Ever have one of those "ah ha!" moments? I'm a little embarrassed to say that something as obvious as what I'm about to say has only recently dawned on me. But if there is someone else out there who might benefit from this insight, I suppose it is worth the shame.
For a long time I have been aware of the phrase "The Tyranny of the Urgent." It comes, I discovered, from a book written by the late Charles Hummel. I never read the book. I only knew the phrase, and used it often. I guess I liked the way it sounds: "the tyranny of the urgent!"
In my mind, the phrase stood as a sort of explanation of why it is so hard to get things done, and nothing more. Actually, more than an explanation, I think I viewed it almost as an excuse. Why are my projects and goals so slowly accomplished? Oh yeah, that's right: the tyranny of the urgent.
Maybe it was the word "tyranny" that left me with a sort of fatalistic approach to this idea. If the "urgent" is really a "tyrant" then I had no choice but to do whatever it wanted. Tyranny implied power and strength. Tyranny implied something that could not be escaped. It was inevitable. No sense fighting. The tyrant always wins.
Only recently was I introduced to my mistake. I was listening to an audiobook intended to provide motivation and encouragement. The author then, almost as an aside, happened to say something that grabbed my attention. He said "you must choose the important instead of the urgent."
What? What was that?
The dim bulb began to brighten. Immediately I looked up the "Tyranny of the Urgent" book online and I found an excerpt with this quote within it:
"Your greatest danger is letting the urgent things crowd out the important."
The "urgent" things only appear to be important because they are sitting right in front of you, shouting for your attention. But they are generally not the important things in life. Important things are what you need to focus on. Important things are what we must give most of our time and energy to. Important things make a difference. Urgent things do not.

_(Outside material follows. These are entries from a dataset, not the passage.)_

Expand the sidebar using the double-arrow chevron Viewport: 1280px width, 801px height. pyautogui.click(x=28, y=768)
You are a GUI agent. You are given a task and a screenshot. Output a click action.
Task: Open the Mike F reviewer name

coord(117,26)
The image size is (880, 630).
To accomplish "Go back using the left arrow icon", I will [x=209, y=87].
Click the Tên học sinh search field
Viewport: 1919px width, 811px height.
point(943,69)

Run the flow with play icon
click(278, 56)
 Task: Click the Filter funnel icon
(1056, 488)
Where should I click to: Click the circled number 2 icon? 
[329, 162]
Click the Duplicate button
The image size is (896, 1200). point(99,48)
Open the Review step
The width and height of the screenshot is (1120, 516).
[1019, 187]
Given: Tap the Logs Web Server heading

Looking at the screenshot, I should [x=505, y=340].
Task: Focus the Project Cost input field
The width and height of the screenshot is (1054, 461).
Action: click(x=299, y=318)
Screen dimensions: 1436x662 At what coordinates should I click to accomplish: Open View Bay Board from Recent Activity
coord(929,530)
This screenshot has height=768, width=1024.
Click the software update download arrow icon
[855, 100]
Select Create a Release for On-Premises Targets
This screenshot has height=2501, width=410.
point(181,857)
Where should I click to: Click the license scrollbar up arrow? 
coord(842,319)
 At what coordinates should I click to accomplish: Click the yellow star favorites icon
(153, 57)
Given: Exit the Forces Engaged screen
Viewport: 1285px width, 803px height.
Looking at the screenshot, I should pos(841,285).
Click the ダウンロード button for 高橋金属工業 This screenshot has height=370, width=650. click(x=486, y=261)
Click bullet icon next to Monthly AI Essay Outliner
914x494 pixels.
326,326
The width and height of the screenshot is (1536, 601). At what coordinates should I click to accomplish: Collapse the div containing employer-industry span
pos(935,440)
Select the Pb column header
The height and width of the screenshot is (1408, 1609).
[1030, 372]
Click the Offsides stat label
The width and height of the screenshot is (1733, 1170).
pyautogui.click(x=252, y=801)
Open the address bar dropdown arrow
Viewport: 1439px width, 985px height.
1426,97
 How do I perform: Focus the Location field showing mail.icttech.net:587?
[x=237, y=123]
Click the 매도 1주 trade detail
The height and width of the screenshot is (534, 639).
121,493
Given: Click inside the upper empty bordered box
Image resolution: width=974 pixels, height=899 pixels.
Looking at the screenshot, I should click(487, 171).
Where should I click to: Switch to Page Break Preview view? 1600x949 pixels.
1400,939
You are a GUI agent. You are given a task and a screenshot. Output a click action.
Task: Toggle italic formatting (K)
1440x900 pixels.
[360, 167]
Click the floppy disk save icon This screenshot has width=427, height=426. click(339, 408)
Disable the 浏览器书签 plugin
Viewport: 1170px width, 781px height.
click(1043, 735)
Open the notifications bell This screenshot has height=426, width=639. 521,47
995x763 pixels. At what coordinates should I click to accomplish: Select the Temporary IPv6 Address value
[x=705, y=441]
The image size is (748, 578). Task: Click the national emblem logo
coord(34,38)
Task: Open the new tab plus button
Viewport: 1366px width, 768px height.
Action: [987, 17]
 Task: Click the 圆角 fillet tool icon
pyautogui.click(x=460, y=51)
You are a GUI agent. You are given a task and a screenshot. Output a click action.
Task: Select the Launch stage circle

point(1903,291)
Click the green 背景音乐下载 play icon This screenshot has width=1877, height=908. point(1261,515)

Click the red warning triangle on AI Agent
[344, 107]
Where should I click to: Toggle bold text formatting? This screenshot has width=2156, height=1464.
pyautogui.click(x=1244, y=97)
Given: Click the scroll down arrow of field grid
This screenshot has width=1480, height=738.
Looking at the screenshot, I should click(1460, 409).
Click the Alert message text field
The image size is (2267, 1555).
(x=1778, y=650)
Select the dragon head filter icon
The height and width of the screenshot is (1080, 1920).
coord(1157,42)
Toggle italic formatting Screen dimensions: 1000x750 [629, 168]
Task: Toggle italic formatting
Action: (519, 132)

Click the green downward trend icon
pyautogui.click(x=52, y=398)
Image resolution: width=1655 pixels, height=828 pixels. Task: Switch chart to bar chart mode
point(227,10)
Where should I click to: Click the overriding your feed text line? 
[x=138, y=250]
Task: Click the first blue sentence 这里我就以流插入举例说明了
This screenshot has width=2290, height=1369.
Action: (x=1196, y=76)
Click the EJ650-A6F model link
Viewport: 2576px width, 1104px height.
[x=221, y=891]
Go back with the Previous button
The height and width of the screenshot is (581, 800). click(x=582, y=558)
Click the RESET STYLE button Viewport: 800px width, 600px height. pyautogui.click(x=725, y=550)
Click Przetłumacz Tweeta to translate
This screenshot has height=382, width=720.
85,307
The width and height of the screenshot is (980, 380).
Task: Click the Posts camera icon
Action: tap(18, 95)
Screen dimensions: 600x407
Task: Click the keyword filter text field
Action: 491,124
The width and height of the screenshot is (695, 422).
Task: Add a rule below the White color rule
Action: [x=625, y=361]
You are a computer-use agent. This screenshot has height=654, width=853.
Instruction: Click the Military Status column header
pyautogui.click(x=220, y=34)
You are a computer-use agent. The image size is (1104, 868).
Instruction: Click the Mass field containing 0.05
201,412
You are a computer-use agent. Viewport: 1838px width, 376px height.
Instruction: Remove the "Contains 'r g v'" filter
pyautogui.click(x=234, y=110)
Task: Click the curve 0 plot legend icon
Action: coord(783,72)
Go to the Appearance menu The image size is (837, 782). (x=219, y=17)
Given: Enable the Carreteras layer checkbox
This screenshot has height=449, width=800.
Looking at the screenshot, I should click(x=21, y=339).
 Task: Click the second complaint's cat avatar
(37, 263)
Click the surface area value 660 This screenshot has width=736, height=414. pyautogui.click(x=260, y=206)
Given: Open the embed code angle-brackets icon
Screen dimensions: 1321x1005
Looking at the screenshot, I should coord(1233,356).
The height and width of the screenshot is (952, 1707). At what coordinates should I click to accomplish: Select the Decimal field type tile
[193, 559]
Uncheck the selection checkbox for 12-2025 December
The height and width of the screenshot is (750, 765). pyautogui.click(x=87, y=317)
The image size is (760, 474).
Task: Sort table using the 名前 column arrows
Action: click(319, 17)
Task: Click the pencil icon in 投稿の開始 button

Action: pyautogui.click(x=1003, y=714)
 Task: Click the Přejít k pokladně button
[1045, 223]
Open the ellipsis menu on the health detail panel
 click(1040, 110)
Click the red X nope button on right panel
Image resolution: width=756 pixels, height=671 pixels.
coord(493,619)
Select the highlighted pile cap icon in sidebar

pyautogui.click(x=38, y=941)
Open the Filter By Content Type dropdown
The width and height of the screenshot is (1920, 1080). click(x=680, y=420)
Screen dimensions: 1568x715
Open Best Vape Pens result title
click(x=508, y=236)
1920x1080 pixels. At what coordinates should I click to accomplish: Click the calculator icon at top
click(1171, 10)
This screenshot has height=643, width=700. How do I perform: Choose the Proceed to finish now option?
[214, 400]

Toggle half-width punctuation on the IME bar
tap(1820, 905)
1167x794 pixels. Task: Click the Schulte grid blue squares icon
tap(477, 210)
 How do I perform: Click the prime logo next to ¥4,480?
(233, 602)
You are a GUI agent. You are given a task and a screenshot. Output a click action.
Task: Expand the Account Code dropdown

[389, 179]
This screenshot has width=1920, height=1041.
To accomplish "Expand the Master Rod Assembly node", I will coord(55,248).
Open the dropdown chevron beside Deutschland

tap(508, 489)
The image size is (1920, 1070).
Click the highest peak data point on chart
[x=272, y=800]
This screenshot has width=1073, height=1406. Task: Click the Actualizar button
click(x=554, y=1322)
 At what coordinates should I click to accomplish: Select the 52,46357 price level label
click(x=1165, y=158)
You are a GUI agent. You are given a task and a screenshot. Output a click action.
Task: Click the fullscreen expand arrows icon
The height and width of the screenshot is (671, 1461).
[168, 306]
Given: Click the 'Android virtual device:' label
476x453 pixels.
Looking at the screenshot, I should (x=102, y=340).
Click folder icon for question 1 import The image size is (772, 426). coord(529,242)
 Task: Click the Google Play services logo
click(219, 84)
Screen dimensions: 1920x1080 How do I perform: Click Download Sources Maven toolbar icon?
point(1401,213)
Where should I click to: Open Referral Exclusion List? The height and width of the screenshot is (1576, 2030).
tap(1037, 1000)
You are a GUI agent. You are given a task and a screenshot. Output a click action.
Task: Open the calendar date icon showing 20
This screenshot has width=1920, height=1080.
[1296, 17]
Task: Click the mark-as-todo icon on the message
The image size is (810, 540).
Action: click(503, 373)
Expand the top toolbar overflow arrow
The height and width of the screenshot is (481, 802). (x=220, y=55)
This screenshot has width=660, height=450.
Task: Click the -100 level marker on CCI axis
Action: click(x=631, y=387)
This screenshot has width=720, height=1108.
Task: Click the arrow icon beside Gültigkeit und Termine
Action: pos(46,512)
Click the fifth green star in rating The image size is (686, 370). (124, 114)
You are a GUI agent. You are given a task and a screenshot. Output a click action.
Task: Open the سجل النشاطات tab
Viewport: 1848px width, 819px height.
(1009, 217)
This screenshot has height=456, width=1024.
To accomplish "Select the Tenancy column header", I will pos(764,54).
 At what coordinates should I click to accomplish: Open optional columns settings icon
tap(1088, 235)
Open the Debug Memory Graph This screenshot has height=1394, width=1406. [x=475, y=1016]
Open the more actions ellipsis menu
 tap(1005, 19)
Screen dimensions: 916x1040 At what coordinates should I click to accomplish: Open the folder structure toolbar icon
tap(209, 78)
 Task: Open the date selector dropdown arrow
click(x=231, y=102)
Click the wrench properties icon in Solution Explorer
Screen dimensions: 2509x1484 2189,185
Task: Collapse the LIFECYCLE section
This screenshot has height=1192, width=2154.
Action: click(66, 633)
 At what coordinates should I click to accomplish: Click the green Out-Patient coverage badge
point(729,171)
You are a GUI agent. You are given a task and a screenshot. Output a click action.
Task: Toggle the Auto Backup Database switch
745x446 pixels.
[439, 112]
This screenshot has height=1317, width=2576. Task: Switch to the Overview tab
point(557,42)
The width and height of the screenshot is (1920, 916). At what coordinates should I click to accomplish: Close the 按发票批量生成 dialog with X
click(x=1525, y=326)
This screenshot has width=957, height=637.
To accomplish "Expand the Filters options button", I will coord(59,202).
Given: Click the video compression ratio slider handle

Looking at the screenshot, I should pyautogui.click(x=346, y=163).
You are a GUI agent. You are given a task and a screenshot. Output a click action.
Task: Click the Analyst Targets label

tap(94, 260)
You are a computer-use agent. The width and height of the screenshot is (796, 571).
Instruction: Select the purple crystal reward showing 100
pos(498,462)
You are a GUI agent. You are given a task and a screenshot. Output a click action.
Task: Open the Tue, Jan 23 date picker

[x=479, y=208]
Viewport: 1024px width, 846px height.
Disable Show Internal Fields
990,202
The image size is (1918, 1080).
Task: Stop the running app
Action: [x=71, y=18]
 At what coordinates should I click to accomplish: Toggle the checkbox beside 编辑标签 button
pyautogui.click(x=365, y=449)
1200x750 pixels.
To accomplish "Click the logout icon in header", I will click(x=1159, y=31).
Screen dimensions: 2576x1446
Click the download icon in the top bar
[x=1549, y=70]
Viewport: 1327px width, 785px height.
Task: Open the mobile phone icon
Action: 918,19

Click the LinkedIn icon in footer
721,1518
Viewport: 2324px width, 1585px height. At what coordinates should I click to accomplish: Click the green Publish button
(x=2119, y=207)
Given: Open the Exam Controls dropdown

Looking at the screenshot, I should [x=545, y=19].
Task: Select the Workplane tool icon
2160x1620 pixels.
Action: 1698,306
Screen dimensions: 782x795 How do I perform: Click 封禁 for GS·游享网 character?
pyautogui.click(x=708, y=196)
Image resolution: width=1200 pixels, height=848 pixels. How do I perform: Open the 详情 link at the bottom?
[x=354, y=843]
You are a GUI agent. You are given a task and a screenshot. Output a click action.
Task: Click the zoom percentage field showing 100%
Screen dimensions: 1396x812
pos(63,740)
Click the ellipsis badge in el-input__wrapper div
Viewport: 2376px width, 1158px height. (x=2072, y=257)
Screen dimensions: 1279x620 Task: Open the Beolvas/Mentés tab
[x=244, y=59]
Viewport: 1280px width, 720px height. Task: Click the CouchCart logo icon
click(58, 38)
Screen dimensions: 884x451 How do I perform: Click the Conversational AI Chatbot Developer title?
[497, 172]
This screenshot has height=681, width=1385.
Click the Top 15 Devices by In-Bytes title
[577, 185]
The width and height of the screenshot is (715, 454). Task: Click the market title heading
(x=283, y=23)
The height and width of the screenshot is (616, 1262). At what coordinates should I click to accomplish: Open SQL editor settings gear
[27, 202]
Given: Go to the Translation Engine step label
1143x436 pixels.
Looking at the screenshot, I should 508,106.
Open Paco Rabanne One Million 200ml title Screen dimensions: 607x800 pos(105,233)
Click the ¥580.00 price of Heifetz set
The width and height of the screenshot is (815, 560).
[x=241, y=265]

So here is what I learned: Your success largely depends on your being able to say "no" to urgent things and to focus more fully on important things.
You must say no to urgent things.
You must say NO to urgent things.
You MUST say NO to urgent things.
Stop doing urgent things.
I didn't grasp the fact that you can and should say no to urgent things. I must LEARN to say no to urgent things. They must be dismissed and discarded as quickly as possible, in order to make room for the much less urgent (but vastly more valuable) important things in life.
I'm not sure what the "urgent" things are in your life. I know, for me, it is about 99% of the emails I receive. It is often about 50% to 75% of what I do with my spare time. I have a long way to go to fully implement this principle. But I feel like I now get it. And I guess that's a good start.